• _TASK REQUIREMENTS_
**1.** Answer these questions using the passage on the laws relating to childbirth.
(a) According to the rabbis, what is a foetus like?
(b) Until recently, what was childbirth for mother and baby alike?
(c) At one level, what do the laws signal?
**2.** Transcribe the passage on the laws relating to childbirth from "We can now speculate" up to and including "life from life.".
**3.** Go on with the passage on the laws relating to childbirth, starting after its final sentence.

We can now speculate about the laws relating to childbirth. When a mother gives birth, not only does she undergo great risk (until recently, childbirth was a life-threatening danger to mother and baby alike). She is also separated from what until now had been part of her own body (a foetus, said the rabbis, “is like a limb of the mother”) and which has now become an independent person. If that is so in the case of a boy, it is doubly so in the case of a girl – who, with G-d’s help, will not merely live but may herself in later years become a source of new life. At one level, therefore, the laws signal the detachment of life from life.

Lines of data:

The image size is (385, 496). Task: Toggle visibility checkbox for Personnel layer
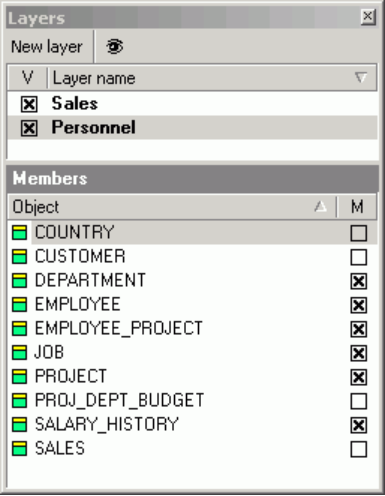coord(29,128)
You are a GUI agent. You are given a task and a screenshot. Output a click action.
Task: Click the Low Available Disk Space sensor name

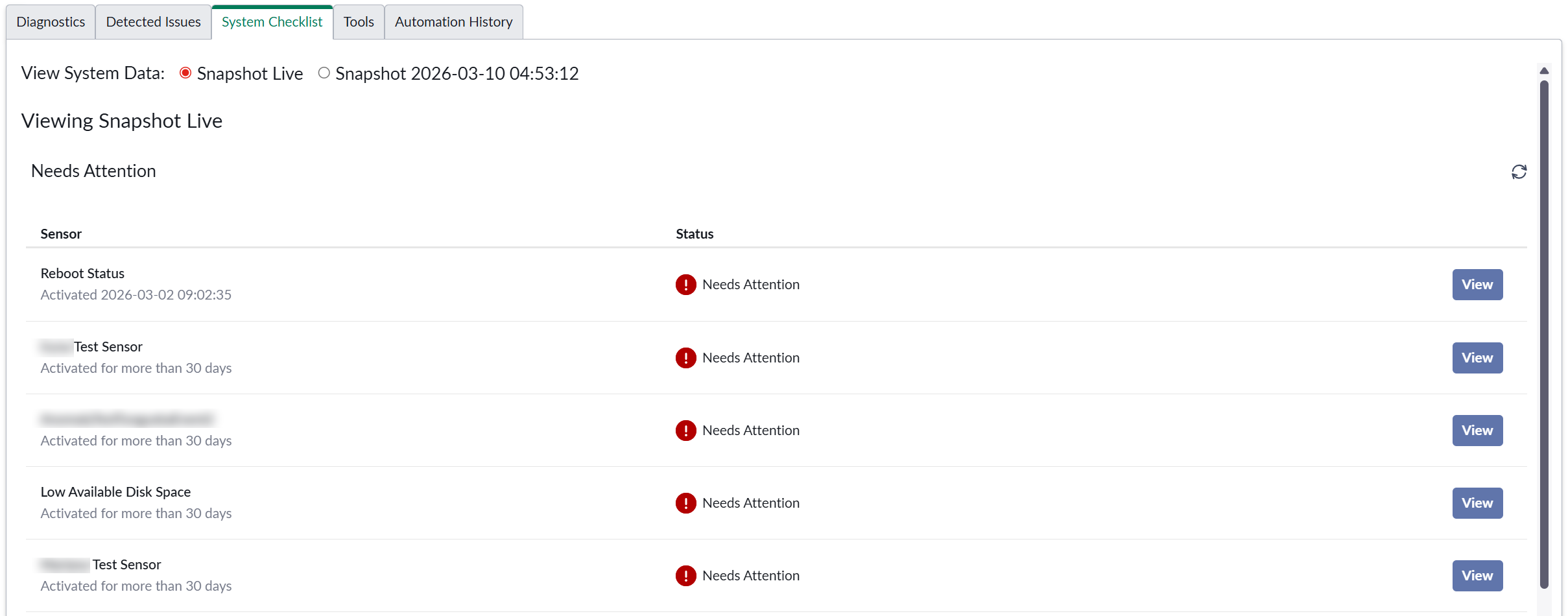pos(115,492)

• _TASK-BY-TASK ANSWERS_
**1.**
(a) A foetus is like a limb of the mother.
(b) Childbirth was a life-threatening danger to mother and baby alike.
(c) The laws signal the detachment of life from life.

**2.**
We can now speculate about the laws relating to childbirth. When a mother gives birth, not only does she undergo great risk (until recently, childbirth was a life-threatening danger to mother and baby alike). She is also separated from what until now had been part of her own body (a foetus, said the rabbis, “is like a limb of the mother”) and which has now become an independent person. If that is so in the case of a boy, it is doubly so in the case of a girl – who, with G-d’s help, will not merely live but may herself in later years become a source of new life. At one level, therefore, the laws signal the detachment of life from life.

**3.**
At another level, they surely suggest something more profound. There is a halakhic principle: “One who is engaged in a mitzvah is exempt from other mitzvoth.” It is as if G-d were saying to the mother: for forty days in the case of a boy, and doubly so in the case of a girl (the mother-daughter bond is ontologically stronger than that between mother and son), I exempt you from coming before Me in the place of holiness because you are fully engaged in one of the holiest acts of all, nurturing and caring for your child. Unlike others you do not need to visit the Temple to be attached to life in all its sacred splendour. You are experiencing it yourself, directly and with every fibre of your being. Days, weeks, from now you will come and give thanks before Me (together with offerings for having come through a moment of danger). But for now, look upon your child with wonder. For you have been given a glimpse of the great secret, otherwise known only to G-d. Childbirth exempts the new mother from attendance at the Temple because her bedside replicates the experience of the Temple. She now knows what it is for love to beget life and in the midst of mortality to be touched by an intimation of immortality.